Il n’est pas évident d’intégrer un contrôle d’office par le juge. Après que le notaire-liquidateur a été désigné, le juge n’est en effet plus directement impliqué dans le dossier, de sorte qu’un contrôle d’office paraît à l’évidence très difficile, si pas impossible. Une autre possibilité pourrait, en fait, consister à examiner la solution avancée par la France, créant la figure du juge-commissaire. Le juge-commissaire contrôle le déroulement ultérieur de la liquidation-partage et le notaire a l’obligation de dresser un état de celle-ci dans l’année qui suit sa désignation.

L’avantage de la solution prévue en Belgique réside dans la possibilité de fixer des délais conventionnels contraignants. Les dossiers qui posent peu de problèmes peuvent ainsi être rapidement traités.

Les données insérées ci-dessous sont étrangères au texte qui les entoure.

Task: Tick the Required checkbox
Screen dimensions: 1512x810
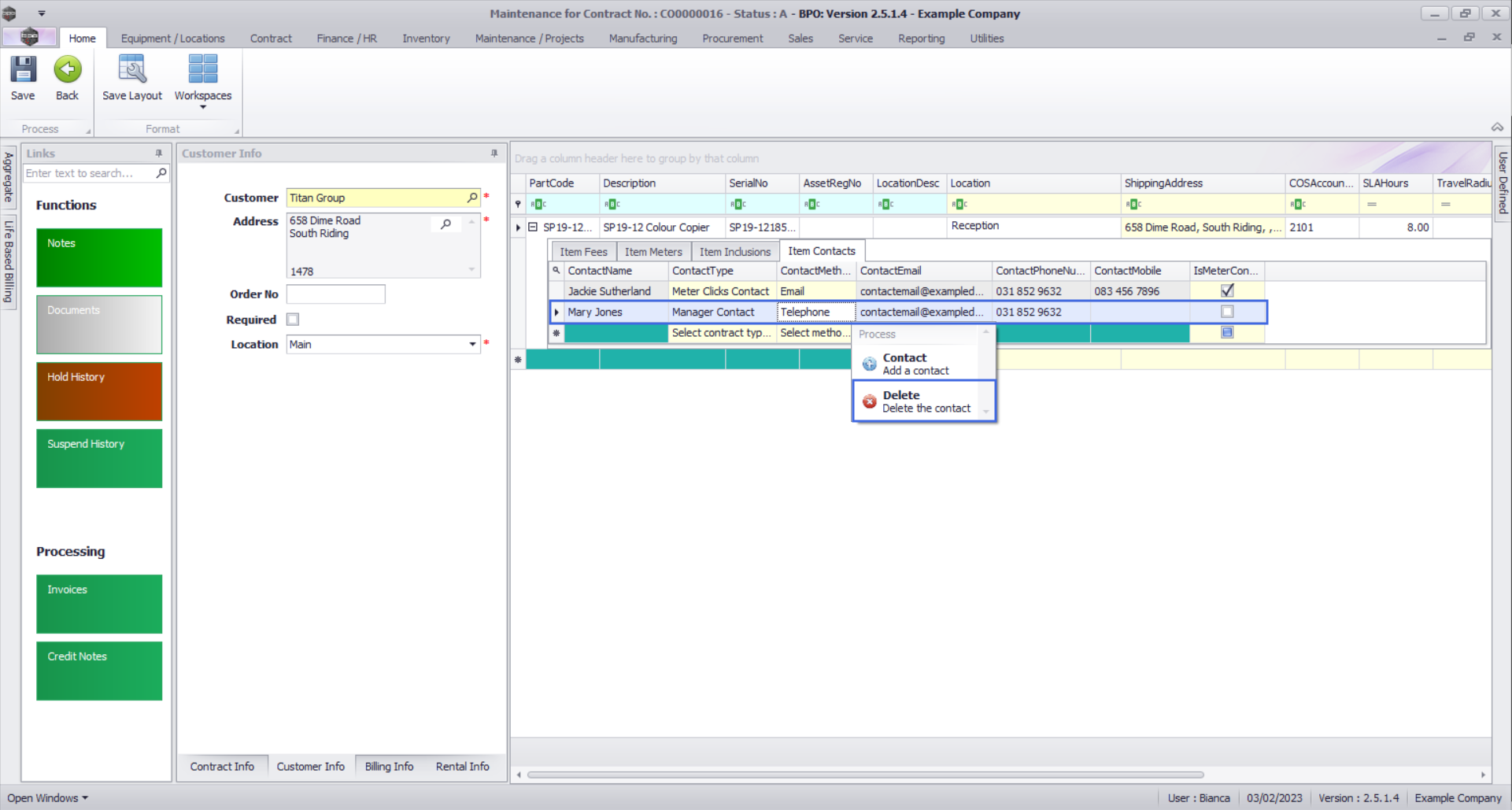Action: tap(293, 320)
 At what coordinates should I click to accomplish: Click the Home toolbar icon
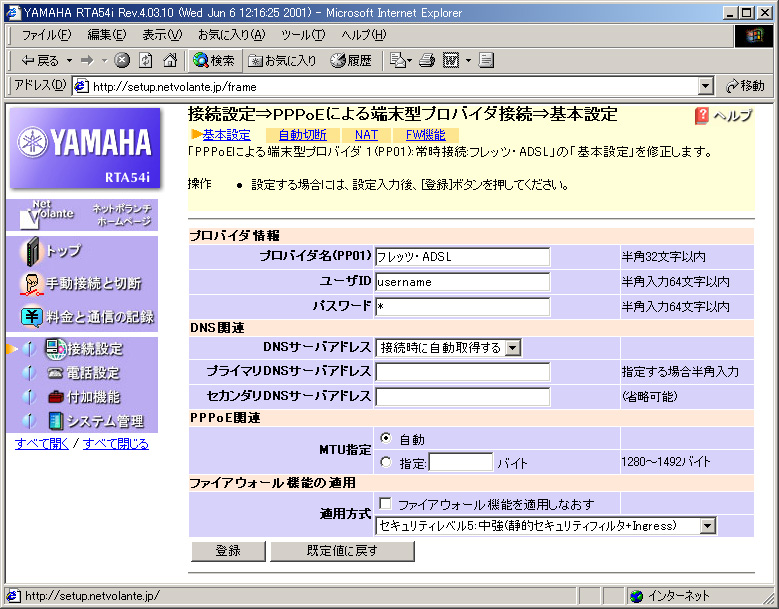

Pour les cas présentant une complexité particulière, un allongement des délais peut se justifier.

Malgré l’analyse qui précède, l’incorporation d’une sanction supplémentaire pourrait être efficace dans la mesure où elle accélérerait la procédure.

Après tout, l’accélération de la procédure judiciaire de liquidation-partage était l’un des objectifs centraux de la nouvelle loi.

Mon administration examinera plus en profondeur l’opportunité ainsi que la nature et l’étendue éventuelles d’une telle sanction.

3) Dans le cadre de la réponse au point 3) de la question, il a été pris contact, d’une part, avec le service d’appui du Collège des cours et tribunaux et, d’autre part, avec la Fédération royale du notariat belge. Le service d’appui du Collège nous a communiqué les données chiffrées relatives au nombre total de nouvelles convocations dans le cadre d’une liquidation-partage (voir annexe). Ces données chiffrées n’indiquent cependant pas le nombre de fois qu’un notaire a été convoqué devant le juge en application de l’article 1220, § 2, du Code judiciaire. De surcroît, le service d’appui a interrogé les Assurances du notariat, qui n’ont toutefois pas davantage pu présenter de données chiffrées concrètes dans ce cadre, vu que cet aspect n’est pas systématiquement tenu à jour.

Néanmoins, cet aspect des données chiffrées est actuellement enregistré dans l’application dans laquelle les greffiers encodent les dossiers judiciaires. Toutefois, cette application est encore en cours de développement et doit encore être soumise à un contrôle de qualité.

Nombre total de nouvelles convocations liquidation-partage* par arrondissement


2019

Anvers

227

Bruxelles francophone

102

Bruxelles néerlandophone

93

Eupen

7

Hainaut

116

Louvain

61

Limbourg

127

Liège

102

Luxembourg

40

Namur

69

Flandre orientale

178

Brabant wallon

57

Flandre occidentale

189

Total

1 368

Date d’extraction des données: 9 octobre 2020.

* Cela comprend: remplacement notaire, administrateur, expert, procès-verbal (PV) intermédiaire, délais, contrôle, PV et PV des dires et difficultés. Attention, ces données chiffrées englobent donc davantage que les seules convocations relatives au non-respect du délai.

Remarque générale: une multitude de facteurs peut influencer la qualité des statistiques. Dans notre cas, nous pouvons par exemple invoquer la qualité de l’enregistrement dans l’application, le manque d’uniformité dans l’utilisation de l’application IT et des codes, voire le fonctionnement du système informatique. Il est dès lors conseillé de faire preuve d’une certaine prudence dans l’interprétation de ces statistiques.